For many of us, having access to a toilet is something we take for granted. However, for more than 1.1 billion people around the globe, toilets are not readily available and so they are forced to defecate in the open, leading to poor sanitation for everyone. To combat this, the Indian government has created a scheme that aims to encourage and cultivate better toilet habits amongst children by’ paying them to poo’.
For many, defecating in fields, bushes, water and other open spaces is simply a habit formed due to lack of proper facilities. This is extremely unhygienic and can lead to serious health issues, particularly in children, as thousands of children die annually due to diseases transmitted through human excrement.
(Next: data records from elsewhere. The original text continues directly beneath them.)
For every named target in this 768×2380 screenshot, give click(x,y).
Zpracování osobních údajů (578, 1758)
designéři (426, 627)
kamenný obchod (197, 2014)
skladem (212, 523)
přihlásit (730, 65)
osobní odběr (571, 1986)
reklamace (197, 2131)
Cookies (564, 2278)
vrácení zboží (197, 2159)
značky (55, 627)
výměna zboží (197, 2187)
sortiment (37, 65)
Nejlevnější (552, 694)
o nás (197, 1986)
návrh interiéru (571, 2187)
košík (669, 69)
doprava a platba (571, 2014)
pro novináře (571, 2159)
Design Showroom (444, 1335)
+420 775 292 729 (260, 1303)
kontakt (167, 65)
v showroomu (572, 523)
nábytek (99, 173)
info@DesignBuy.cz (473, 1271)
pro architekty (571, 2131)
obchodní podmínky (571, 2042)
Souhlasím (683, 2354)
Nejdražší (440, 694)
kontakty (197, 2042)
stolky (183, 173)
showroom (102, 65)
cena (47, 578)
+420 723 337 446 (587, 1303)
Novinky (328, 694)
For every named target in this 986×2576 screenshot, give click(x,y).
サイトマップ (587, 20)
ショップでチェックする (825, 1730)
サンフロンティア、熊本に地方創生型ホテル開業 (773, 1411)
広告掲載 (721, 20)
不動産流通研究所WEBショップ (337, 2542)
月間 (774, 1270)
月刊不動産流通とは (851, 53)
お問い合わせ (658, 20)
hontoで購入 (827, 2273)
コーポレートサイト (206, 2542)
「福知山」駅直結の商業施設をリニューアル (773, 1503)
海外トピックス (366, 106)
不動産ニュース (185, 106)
The problem is particularly bad in India as almost half of the population – estimated to be around 590 million people – are used to pooping in the open. For most, this is a part of the daily routine when public facilities aren’t available. It’s thought that faecally transmitted infections are the main reason almost half of Indian children under the age of five are underdeveloped.
In the slums of Chandoliya in Ahmadabad, many use the railway tracks as their bathroom, particularly in the mornings before the crowds and heat grow. Anil Prajapati, chairman of the Gujarat Sanitation Development Organisation, says: “We’ve made public toilets but people still don’t use them. Some of these people fear that there are witches inside or that their children will be kidnapped. These people have come from small villages, and so they are not used to the practice.”
Hopefully, this will all change as a state council in the Gujarati city of Ahmadabad has created a scheme where children receive money for using public toilets. Those backing the scheme are hoping that the countries health will improve and they will see a decrease in diseases like diarrhea, which kills around 200,000 children a year.
“We have 320 public toilets and we are not taking any payment in 143 toilets,” said Dr Bhavin Solanki, a health officer at Ahmadabad Municipal Council.
“We have observed some children are still doing open defecation just in front of the pay-and-use. So we realised we have to introduce some other scheme. We are giving one rupee (less than a penny) to the children per day, or we’re giving them chocolates to encourage use of the toilets.”
Five-year-old Bhumi Datadia is one of the children who can’t wait to use the scheme. She lives in a room with her two siblings and her parents; a nearby river was the only alternative to public toilets available. “Look at the size of my house,” Bhumi’s mother, Jayashree said. “Where do I have space to build a toilet?”
Now, Bhumi makes one rupee a day when she uses the public toilet and records her visits on a card. “The toilets are good,” said Bhumi. “I will use the money I make for school.”
If the scheme is successful in Ahmadabad, the city council hopes to start paying adults to use the toilets as well. “The idea is to understand you are rewarded for good behaviour,” said D Thara, commissioner of Ahmedebad Municipal Corporation. “Once children start using the toilets, adults won’t do it any more. Children themselves will become the motivators.”
However, other parts of the city may not adapt so easily. Many say that the toilets are dirty and their children are prohibited from entering as they use too much water. However, others believe there is far more risk if they choose to continue defecating in the open.
“It’s not safe for women to go to the toilet in the open,” said Mr Prajapati. “When they go out at night, anything can happen. It’s happening everywhere in India. We want to stop this.”
Prime Minister Narendra Modi has already made abolishing open defecation throughout India a priority, stating that he want every home to have a toilet by 2019.